**Input data:**
========================================================================
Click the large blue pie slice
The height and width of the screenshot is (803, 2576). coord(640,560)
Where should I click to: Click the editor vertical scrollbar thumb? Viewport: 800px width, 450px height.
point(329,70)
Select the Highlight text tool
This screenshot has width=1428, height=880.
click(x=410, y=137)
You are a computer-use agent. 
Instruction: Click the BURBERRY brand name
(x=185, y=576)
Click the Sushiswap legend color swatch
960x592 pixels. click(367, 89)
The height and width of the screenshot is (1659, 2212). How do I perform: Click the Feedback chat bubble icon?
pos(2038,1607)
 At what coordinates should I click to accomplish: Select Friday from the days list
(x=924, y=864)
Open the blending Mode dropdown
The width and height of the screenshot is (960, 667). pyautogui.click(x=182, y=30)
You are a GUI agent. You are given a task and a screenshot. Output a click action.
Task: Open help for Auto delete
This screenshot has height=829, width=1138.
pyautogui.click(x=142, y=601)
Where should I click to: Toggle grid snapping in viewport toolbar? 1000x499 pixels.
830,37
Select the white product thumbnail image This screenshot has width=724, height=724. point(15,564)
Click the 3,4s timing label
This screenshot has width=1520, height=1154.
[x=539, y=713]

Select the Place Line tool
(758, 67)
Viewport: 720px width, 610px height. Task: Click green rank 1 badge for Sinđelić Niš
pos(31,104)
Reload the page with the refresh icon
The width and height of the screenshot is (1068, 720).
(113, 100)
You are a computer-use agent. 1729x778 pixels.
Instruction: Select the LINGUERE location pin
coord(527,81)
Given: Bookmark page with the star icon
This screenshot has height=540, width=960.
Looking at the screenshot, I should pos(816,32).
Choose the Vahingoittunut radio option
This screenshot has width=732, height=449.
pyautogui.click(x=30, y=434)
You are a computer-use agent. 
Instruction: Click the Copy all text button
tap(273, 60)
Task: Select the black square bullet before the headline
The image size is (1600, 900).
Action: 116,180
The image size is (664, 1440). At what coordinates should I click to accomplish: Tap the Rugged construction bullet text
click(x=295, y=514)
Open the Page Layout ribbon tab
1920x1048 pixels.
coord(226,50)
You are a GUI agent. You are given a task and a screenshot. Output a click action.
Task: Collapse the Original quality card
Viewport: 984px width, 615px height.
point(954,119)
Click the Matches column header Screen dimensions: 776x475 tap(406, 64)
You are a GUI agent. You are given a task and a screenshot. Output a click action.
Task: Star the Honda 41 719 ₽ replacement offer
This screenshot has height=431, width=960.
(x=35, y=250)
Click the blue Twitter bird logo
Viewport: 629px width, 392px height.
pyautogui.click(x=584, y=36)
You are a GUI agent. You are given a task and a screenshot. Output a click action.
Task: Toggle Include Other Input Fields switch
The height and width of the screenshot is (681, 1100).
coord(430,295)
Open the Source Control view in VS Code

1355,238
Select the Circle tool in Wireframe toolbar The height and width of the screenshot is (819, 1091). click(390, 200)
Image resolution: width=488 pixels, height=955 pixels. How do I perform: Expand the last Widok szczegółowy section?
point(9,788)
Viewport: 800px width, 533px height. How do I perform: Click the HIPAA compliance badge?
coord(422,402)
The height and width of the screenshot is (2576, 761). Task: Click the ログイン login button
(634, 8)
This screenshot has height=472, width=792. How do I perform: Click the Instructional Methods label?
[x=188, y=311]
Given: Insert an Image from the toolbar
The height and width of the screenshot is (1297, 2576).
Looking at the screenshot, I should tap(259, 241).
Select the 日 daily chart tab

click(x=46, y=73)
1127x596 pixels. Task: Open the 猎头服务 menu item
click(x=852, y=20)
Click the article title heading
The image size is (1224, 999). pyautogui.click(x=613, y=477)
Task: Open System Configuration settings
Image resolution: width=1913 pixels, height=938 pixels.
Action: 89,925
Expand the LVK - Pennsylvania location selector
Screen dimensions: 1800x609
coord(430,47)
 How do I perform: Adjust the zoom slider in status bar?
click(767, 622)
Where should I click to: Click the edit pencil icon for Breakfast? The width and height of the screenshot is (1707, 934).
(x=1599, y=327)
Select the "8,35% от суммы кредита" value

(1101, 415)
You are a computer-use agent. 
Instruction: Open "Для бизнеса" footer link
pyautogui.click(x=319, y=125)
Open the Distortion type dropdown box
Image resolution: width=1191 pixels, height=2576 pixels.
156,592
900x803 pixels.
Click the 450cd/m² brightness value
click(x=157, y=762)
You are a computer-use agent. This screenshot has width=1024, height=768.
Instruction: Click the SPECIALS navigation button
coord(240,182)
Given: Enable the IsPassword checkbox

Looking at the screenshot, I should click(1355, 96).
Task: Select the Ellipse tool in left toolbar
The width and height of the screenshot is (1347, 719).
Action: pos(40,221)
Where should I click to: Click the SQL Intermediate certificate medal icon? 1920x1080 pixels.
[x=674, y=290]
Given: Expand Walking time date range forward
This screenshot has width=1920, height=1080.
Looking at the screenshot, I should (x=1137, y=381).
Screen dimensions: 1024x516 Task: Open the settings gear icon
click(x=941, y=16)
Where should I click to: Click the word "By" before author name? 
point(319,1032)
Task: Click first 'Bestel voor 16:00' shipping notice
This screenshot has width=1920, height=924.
========================================================================
Copy the records from their beginning up to and including the line with "pos(2038,1607)", reproducing each line without any change.

Click the large blue pie slice
The height and width of the screenshot is (803, 2576). coord(640,560)
Where should I click to: Click the editor vertical scrollbar thumb? Viewport: 800px width, 450px height.
point(329,70)
Select the Highlight text tool
This screenshot has width=1428, height=880.
click(x=410, y=137)
You are a computer-use agent. 
Instruction: Click the BURBERRY brand name
(x=185, y=576)
Click the Sushiswap legend color swatch
960x592 pixels. click(367, 89)
The height and width of the screenshot is (1659, 2212). How do I perform: Click the Feedback chat bubble icon?
pos(2038,1607)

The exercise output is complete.